Die Kreditkarten Mastercard und Visa liegen hinsichtlich ihrer Marktanteile in Deutschland Kopf an Kopf. Mastercard hat die Nase leicht vorne, wobei Visa in den letzten Jahren stark aufgeholt hat und hinsichtlich der Zahl der Akzeptanzstellen vorne liegt. Die Marke Amex liegt weit abgeschlagen hinten.

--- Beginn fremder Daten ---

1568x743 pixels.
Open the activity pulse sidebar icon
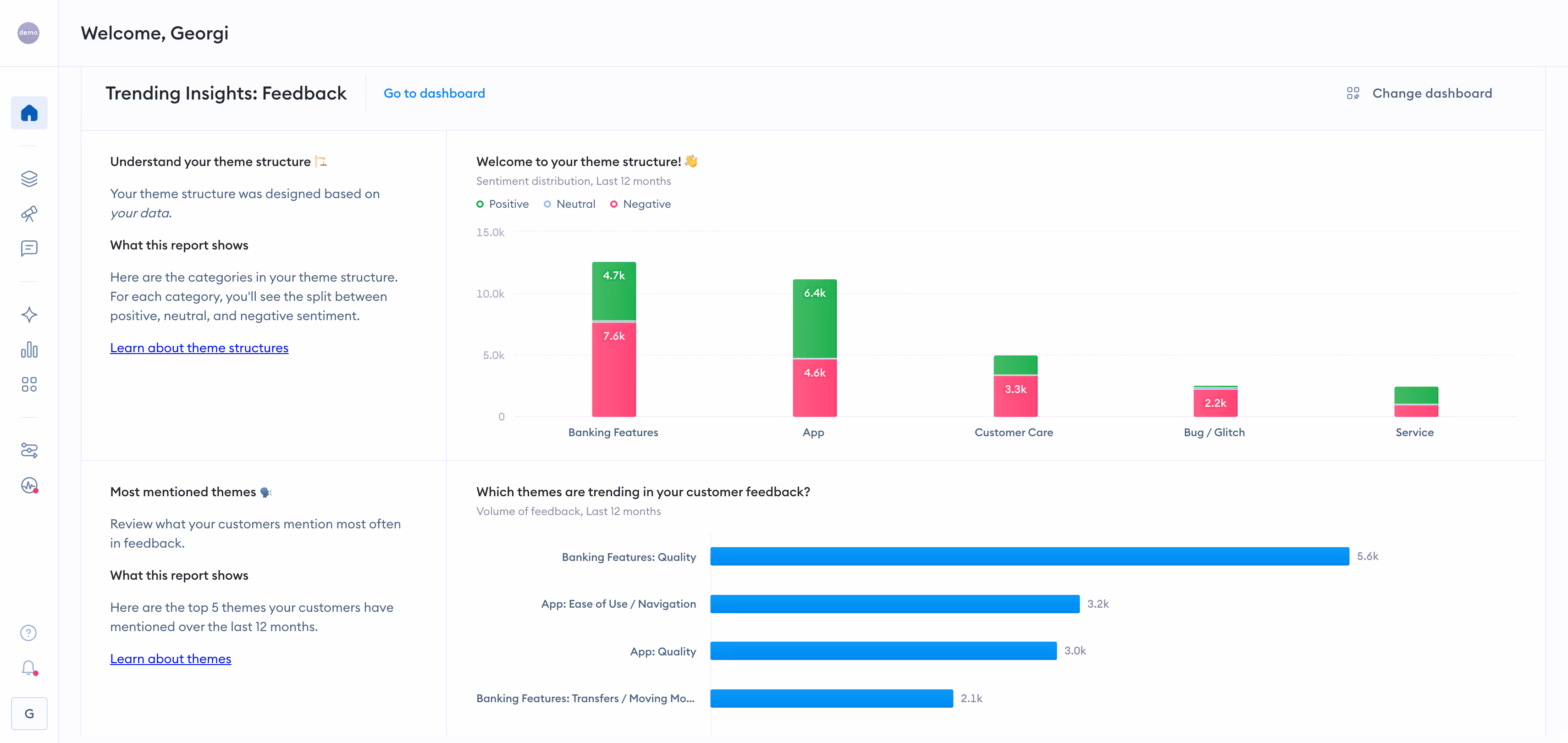click(29, 485)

Mastercard mit aggressiverem Markenkern

Durch die Betonung von Ausweisqualitäten im Markennamen hat die Marke Visa Vorteile, die sie vor allem im Co-Branding-Bereich und bei jüngeren Zielgruppen (Communities, virtuelle Lounges) ausspielen kann. Im Vergleich zu Mastercard und Amex erscheint das Logo Visa eher "flächig", wie eine Flagge, wodurch die Marke - weniger exklusiv - näher an einem Massenzahlungsmittel mit weitem Geltungsanspruch positioniert. Hierdurch erscheint Visa für eine breitere Palette an Bezahlprodukten geradezu prädestiniert: von Prepaid bis hin zu Revolving Credit. Im Vergleich zur Visa verbindet sich mit der Marke Amex ein starker Exklusivitätsanspruch. Die Mischung von Exklusivität und Performancedefiziten führte in den vergangenen Jahren dazu, dass die Mar ke sich "vom Pionier zum Souvenir" zu entwickeln drohte.

Erst in jüngster Zeit ist hier wieder ein Gegensteuern zu beobachten. Die Marke Mastercard wirkt von ihrem Markenkern her aggressiver als Visa, jedoch auch unnahbar. Sie hat in Deutschland Anfang des Jahrtausends im Zuge einer Brandmigration die Eurocard ersetzt, die als blasser Repräsentant der europäischen Bankenkultur nahe an der ec-Karte positionierte und auch von Händlern gerne mit dieser verwechselt wurde. So verbinden sich die Qualitäten eines Bankenpatronats mit den Eigenschaften eines "globalen Planungsproduktes". Gewagte Übungen mit dem Markenlogo (Weltkugeln als Schnuller, Kondome, Trillerpfeifen oder Fußbälle) sollten die Migration bebildern und zur Belebung der Marke beitragen. Es bleibt die Frage, ob durch manche dieser "Spielereien" die Marke Mastercard nicht doch eher beschädigt wurde.